Akie Abe, wife of Prime Minister Shinzo Abe, and Sabine Horinouchi, wife of Consul General Harry Horinouchi, get a tour of Homeboy Industries. (MARIO G. REYES)

Akie Abe, wife of Prime Minister Shinzo Abe, and Sabine Horinouchi, wife of Consul General Harry Horinouchi, get a tour of Homeboy Industries. (MARIO G. REYES/Rafu Shimpo)

By J.K. YAMAMOTO, Rafu Staff Writer

While her husband, Japanese Prime Minister Shinzo Abe, spoke at the Biltmore Hotel on Friday, Akie Abe paid a visit to Homeboy Industries, an internationally recognized gang intervention and re-entry program in L.A.’s Chinatown.

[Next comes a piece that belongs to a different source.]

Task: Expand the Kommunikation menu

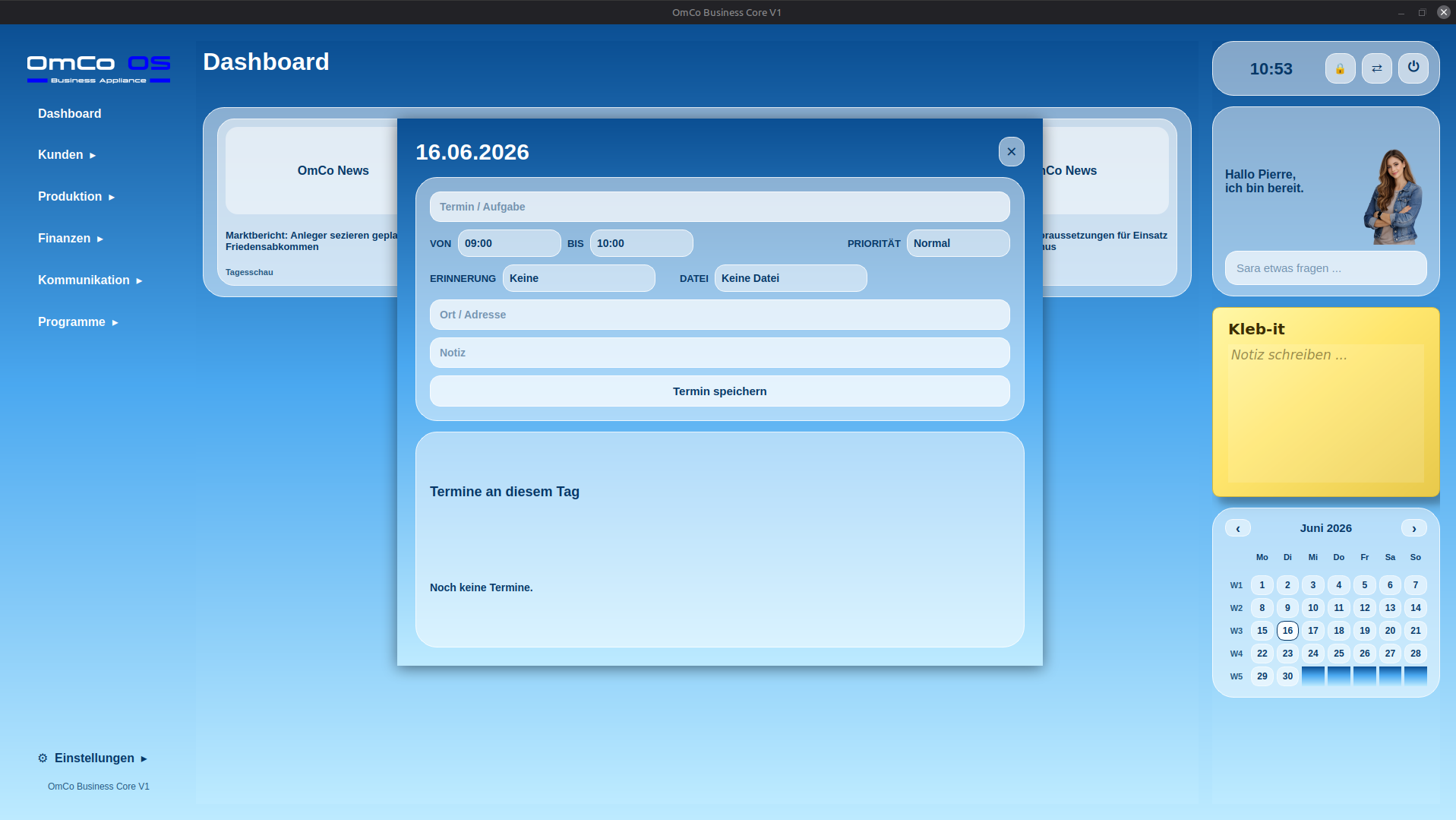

Arriving with Sabine Horinouchi, wife of Consul General Harry Horinouchi, and accompanied by Secret Service agents and Japanese government staffers, Mrs. Abe was given a tour of the facility by Steve Avalos, a senior staff member and former trainee at H Homeboy.

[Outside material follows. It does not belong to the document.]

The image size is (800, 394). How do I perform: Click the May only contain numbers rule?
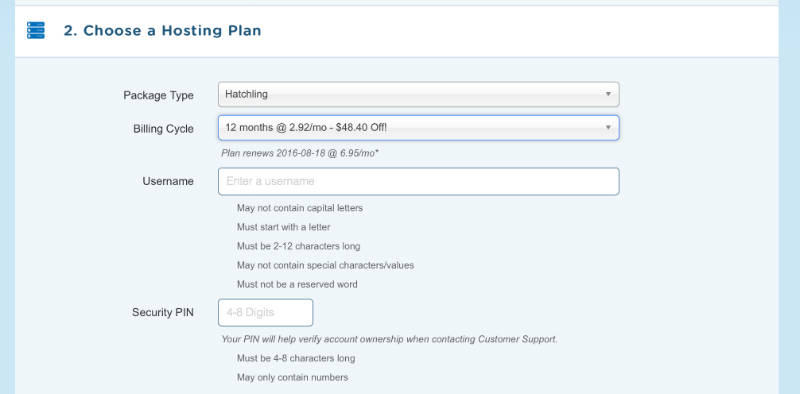292,378
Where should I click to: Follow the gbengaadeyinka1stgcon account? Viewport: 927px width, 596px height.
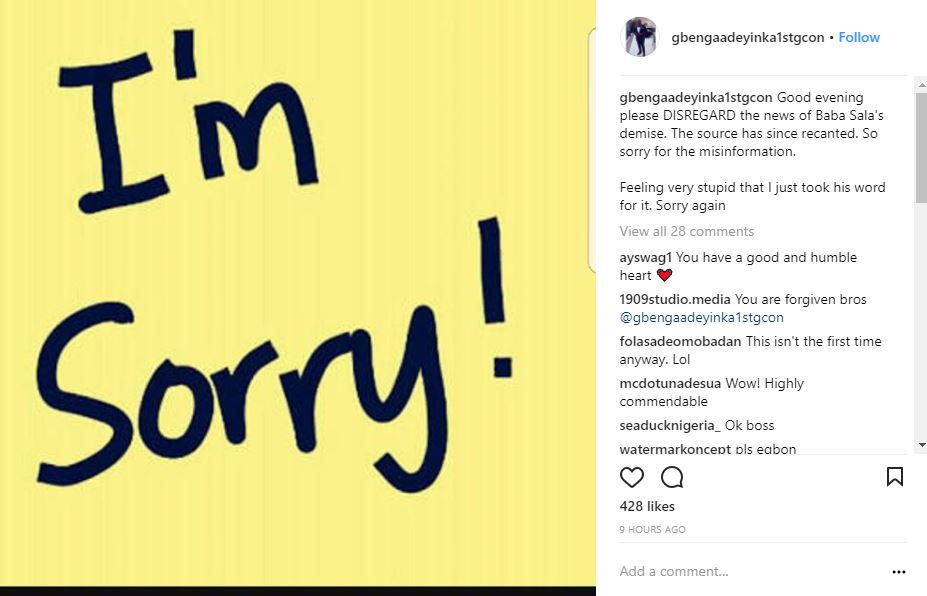[x=859, y=37]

Homeboy offers employment and job training through such enterprises as a café, bakery, grocery and food truck, as well as education, legal services, case management, mental health and substance abuse support, and tattoo removal.

CEO Thomas Vozzo told Abe that Homeboy was founded 27 years ago by Father Gregory Boyle, who saw “the need to help these young men and women who come out of prisons, who are part of gangs.”

Starting out by giving jobs to these individuals, Boyle “built an entire organization … to help them get out of gang life … teach them what it takes to be successful … giving them job skill training in one of our seven businesses,” Vozzo said, adding that Homeboy is “privately funded. We have no government money. Mostly it’s the business community that supports us, it’s private foundations, and individuals.”

He told Abe, “We’re very pleased to have you here and hopefully create an alliance with the Japanese American business community in Los Angeles to help push our programs forward.”

Vozzo introduced Abe to Homeboy representatives, “some of them former homeboys and homegirls themselves,” who are now “great mentors and teachers.” They related their stories about the difficulties they had to overcome to get to where they are today.

Among those taking part in the meeting were Director of External Affairs Veronica Vargas and Director of Re-entry Services Shirley Torres.

Speaking through interpreter Kotono Hara, Abe thanked everyone for the tour and said, “I have a lot of opportunities to meet young people who had just been released from reform school … I learned that there are a lot of reasons why they used to commit crimes, and it is very difficult for them to reintegrate into society …

“I think the effort that you are making is extremely important … I wish that we could also introduce the same system into Japan, and moreover Japanese companies doing business here would be able to help you.”

Abe was presented with gifts, including a Homeboy sweatshirt that reads, “The symbol of hope for the city of angels” and a copy of Boyle’s bestselling book “Tattoos on the Heart: The Power of Boundless Compassion.”

Later in the day, Abe joined her husband in a ceremony at the Go For Broke Monument in Little Tokyo and a reception at the Japanese American National Museum. The couple’s U.S. visit also included Boston, Washington, D.C., and the Bay Area. They returned to Japan from Los Angeles on Saturday.

During her stay, Mrs. Abe visited a Japanese immersion program in Great Falls, Va. with Michelle Obama as well as Kimochi Home and the Japanese Bilingual Bicultural Program at Rosa Parks Elementary School in San Francisco.